**ASSIGNED TASK**.
Which lines below include "Residential"? Copy them all.

**DATASET RECORDS**.
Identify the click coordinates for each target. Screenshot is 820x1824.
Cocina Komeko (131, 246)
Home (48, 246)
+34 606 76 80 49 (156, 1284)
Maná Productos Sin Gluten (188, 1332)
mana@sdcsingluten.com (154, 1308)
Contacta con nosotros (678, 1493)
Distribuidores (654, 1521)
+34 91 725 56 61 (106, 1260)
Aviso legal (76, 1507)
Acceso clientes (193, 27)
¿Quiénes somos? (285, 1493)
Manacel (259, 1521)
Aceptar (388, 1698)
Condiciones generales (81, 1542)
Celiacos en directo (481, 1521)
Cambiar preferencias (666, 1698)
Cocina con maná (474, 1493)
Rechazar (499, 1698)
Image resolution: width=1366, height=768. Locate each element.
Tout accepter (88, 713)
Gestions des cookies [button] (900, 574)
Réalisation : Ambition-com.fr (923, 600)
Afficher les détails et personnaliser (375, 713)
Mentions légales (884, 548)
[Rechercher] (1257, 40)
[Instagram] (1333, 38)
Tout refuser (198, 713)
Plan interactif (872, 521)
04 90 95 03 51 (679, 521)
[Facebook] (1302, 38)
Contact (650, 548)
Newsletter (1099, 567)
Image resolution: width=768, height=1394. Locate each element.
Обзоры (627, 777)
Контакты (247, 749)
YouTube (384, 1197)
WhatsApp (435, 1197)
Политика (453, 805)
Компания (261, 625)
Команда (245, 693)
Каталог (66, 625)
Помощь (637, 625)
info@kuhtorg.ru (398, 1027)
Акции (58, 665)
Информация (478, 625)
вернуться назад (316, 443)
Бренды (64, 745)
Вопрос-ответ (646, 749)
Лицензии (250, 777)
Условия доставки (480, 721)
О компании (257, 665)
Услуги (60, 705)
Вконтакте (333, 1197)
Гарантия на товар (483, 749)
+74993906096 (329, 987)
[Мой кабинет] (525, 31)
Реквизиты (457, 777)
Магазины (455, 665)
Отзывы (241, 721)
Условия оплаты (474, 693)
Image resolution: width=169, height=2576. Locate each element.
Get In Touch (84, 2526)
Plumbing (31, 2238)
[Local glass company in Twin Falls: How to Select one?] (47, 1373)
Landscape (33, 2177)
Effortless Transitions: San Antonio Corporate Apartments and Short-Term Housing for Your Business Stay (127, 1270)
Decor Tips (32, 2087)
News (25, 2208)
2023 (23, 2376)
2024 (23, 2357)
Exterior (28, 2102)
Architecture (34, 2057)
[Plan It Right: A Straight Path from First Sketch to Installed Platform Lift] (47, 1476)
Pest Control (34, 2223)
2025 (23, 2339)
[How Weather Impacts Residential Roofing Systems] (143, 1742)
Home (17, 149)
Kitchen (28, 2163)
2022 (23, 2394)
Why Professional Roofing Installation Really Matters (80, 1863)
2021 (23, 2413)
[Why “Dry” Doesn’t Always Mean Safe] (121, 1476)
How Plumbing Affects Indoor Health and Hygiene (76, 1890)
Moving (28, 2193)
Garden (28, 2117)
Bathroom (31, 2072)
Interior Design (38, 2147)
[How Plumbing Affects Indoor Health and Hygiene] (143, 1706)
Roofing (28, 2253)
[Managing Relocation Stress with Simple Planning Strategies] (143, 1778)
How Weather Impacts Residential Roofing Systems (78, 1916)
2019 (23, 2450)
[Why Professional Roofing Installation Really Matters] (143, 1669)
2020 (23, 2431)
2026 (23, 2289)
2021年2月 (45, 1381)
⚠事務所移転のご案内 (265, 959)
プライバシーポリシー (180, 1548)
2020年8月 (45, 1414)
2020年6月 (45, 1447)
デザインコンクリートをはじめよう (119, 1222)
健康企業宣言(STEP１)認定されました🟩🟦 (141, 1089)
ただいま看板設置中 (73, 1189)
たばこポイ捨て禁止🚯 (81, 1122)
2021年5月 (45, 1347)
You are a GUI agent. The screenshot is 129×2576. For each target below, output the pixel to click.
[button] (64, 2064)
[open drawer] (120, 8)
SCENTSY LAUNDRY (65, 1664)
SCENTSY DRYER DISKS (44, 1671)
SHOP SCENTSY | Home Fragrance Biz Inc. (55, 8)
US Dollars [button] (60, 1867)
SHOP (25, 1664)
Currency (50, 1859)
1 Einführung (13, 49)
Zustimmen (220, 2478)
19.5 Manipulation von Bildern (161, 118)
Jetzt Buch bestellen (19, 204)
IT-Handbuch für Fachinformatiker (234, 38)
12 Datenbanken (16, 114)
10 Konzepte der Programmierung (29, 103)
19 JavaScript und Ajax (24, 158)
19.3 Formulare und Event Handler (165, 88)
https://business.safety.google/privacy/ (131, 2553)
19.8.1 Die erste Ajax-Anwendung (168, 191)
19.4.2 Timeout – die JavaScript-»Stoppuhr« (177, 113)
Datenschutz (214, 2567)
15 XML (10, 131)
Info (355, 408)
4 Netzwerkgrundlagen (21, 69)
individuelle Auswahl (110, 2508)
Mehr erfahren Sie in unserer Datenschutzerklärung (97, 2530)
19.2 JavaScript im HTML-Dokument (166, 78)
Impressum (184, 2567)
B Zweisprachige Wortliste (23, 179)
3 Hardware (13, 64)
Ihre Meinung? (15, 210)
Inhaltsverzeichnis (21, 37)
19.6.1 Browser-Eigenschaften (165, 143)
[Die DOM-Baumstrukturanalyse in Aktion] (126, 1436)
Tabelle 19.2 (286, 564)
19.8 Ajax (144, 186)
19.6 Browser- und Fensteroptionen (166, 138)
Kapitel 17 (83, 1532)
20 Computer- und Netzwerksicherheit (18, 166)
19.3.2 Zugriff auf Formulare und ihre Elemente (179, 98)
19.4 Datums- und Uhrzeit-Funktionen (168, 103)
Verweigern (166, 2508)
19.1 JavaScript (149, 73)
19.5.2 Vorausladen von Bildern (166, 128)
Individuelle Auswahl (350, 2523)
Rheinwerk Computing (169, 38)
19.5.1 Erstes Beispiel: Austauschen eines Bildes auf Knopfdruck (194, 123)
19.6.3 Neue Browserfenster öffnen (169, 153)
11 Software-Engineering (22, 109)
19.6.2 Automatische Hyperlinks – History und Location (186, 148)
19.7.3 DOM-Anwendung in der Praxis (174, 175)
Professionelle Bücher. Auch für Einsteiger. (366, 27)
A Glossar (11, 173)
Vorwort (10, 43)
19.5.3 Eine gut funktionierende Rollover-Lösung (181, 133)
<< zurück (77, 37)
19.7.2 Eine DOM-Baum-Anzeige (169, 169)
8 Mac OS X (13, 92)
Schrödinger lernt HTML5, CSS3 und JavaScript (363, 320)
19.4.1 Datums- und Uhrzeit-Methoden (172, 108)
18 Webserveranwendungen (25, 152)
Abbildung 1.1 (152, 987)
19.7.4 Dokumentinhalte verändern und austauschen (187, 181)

**EXERCISE RESULT**.
[How Weather Impacts Residential Roofing Systems] (143, 1742)
How Weather Impacts Residential Roofing Systems (78, 1916)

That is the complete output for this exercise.